▸ **To do**:
Beginning with the line that contains "You are a computer-use agent.", restate each line below through the final one exactly, and exclude the pictures.

[Data under study — start]

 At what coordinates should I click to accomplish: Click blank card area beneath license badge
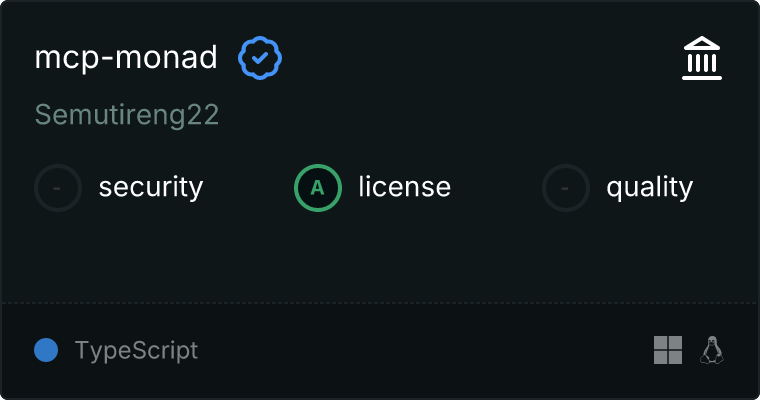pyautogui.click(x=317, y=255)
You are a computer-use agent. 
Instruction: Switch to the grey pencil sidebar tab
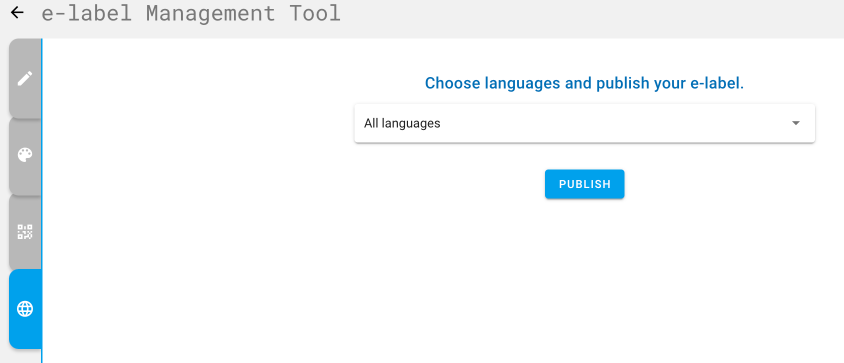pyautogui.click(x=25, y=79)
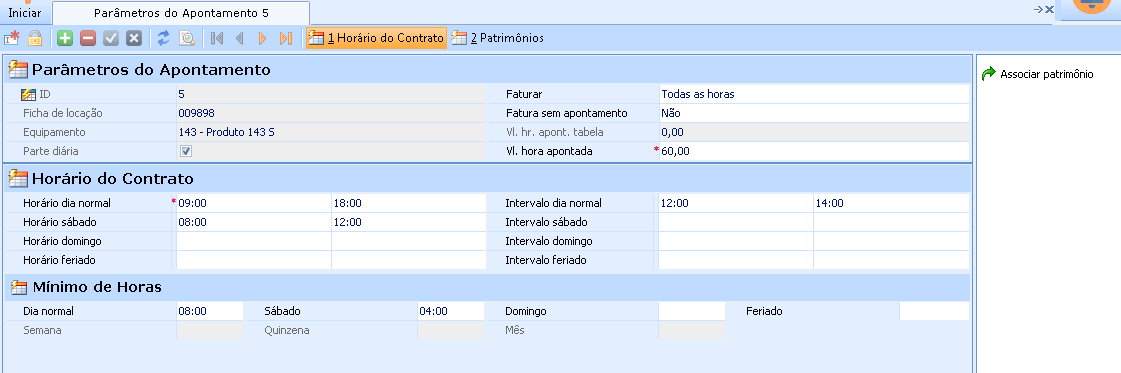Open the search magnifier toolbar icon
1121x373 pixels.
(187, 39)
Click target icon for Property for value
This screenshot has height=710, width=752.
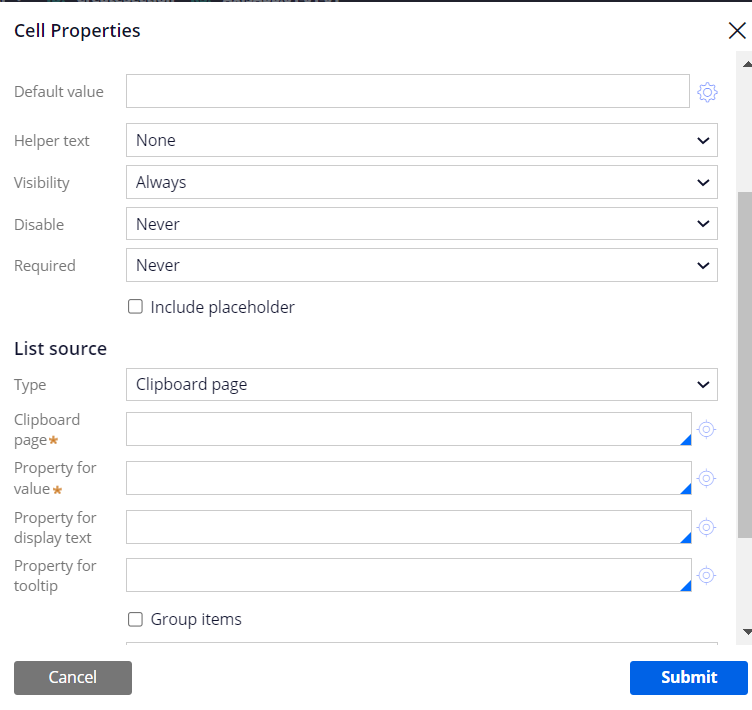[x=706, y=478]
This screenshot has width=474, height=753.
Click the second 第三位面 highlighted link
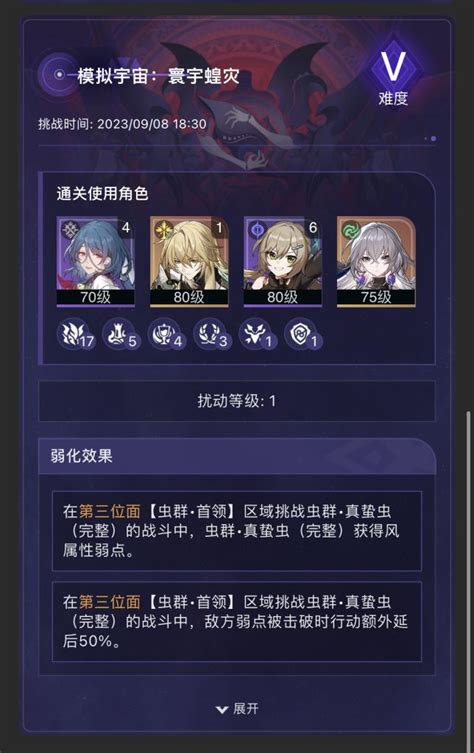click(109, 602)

[Data under study — finish]

▸ **Response**:
You are a computer-use agent. 
Instruction: Switch to the grey pencil sidebar tab
pyautogui.click(x=25, y=79)
Open the search magnifier toolbar icon
1121x373 pixels.
(187, 39)
Click target icon for Property for value
This screenshot has height=710, width=752.
[x=706, y=478]
This screenshot has width=474, height=753.
Click the second 第三位面 highlighted link
click(109, 602)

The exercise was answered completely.